» **What you should do**
Which lines in the listing below contain the word "Open"? Pick out each one and copy it in full, treating uppercase and lowercase as different.

» **Given data**
■ ■ ■ ■ ■

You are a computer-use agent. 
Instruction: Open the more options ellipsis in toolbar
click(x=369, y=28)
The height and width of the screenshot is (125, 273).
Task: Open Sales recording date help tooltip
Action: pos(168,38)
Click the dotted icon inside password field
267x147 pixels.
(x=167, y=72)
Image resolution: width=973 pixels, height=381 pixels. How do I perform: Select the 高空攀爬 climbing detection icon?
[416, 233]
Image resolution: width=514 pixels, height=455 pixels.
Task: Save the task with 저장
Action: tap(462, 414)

■ ■ ■ ■ ■

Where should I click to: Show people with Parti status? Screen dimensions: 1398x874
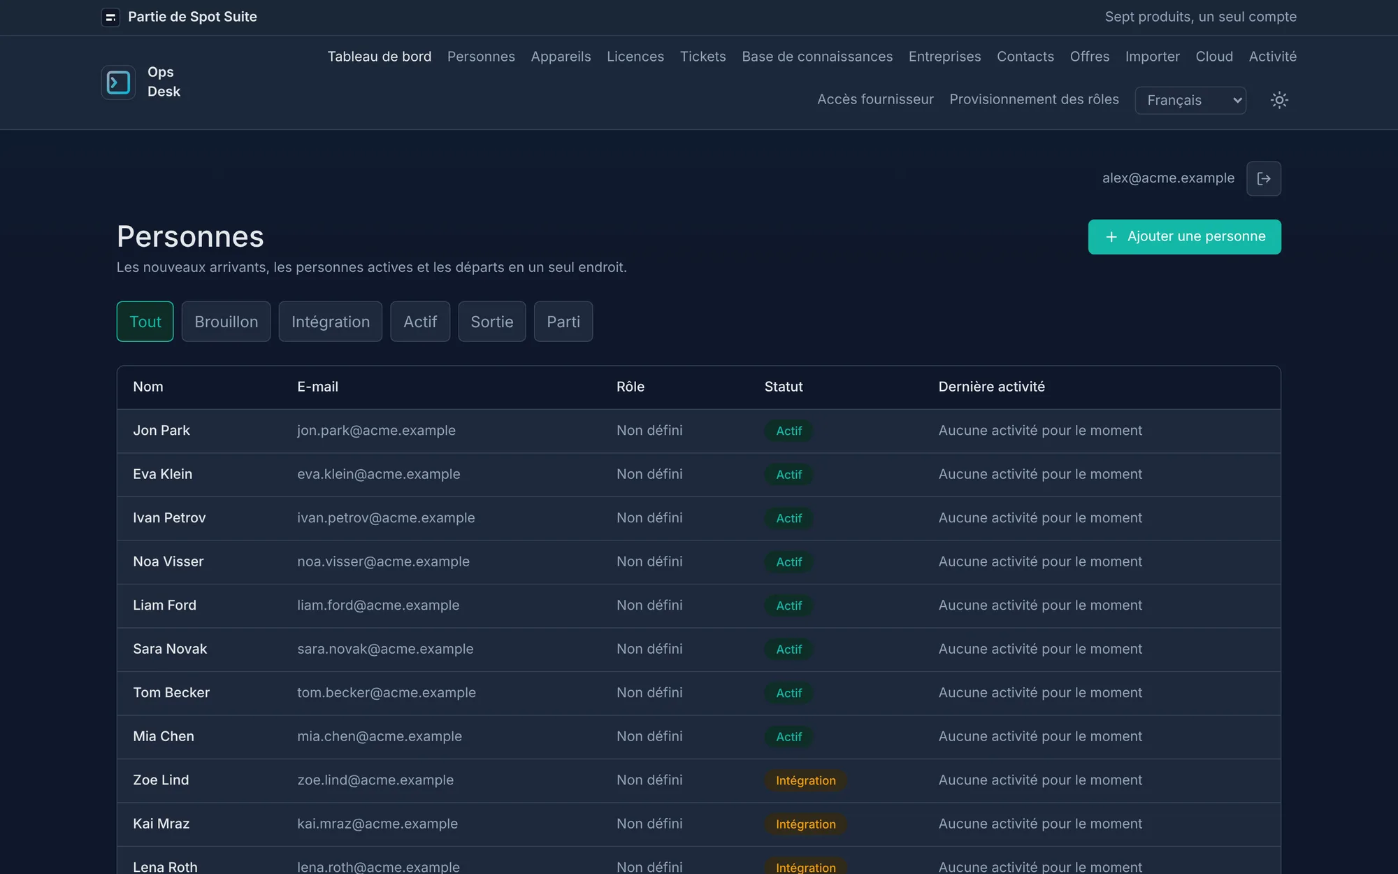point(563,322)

■ ■ ■ ■ ■

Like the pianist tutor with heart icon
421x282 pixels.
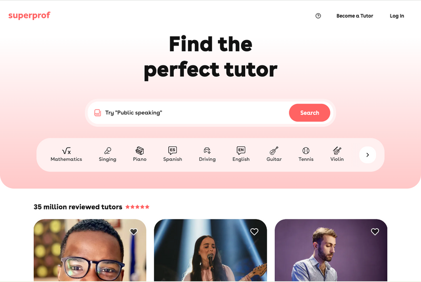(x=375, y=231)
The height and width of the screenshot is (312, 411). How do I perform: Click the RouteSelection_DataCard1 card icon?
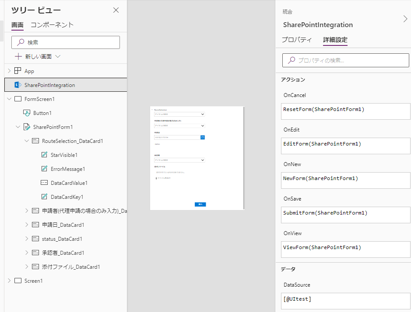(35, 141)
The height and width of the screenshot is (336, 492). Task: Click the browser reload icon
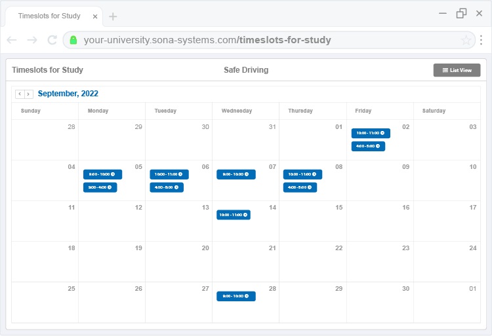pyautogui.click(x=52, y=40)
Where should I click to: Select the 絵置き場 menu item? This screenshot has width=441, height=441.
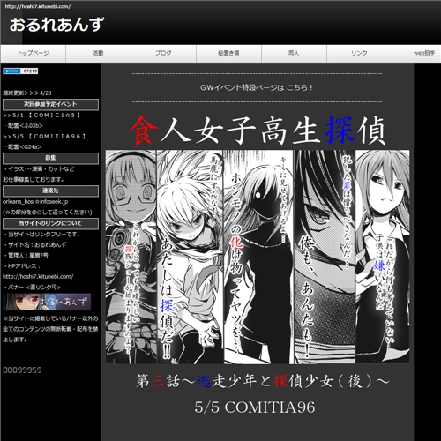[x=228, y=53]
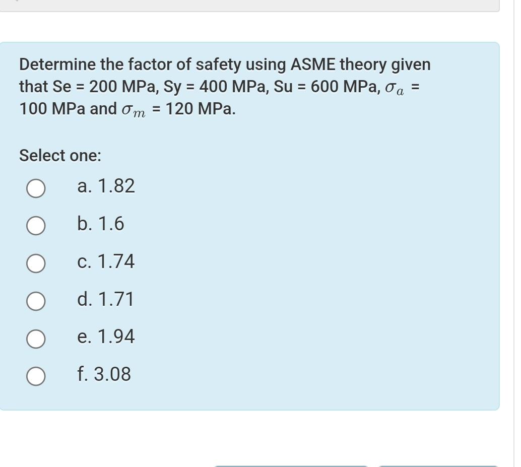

■ ■ ■ ■ ■

» **Task solution**
Instruction: Open the more options ellipsis in toolbar
Task: Open Sales recording date help tooltip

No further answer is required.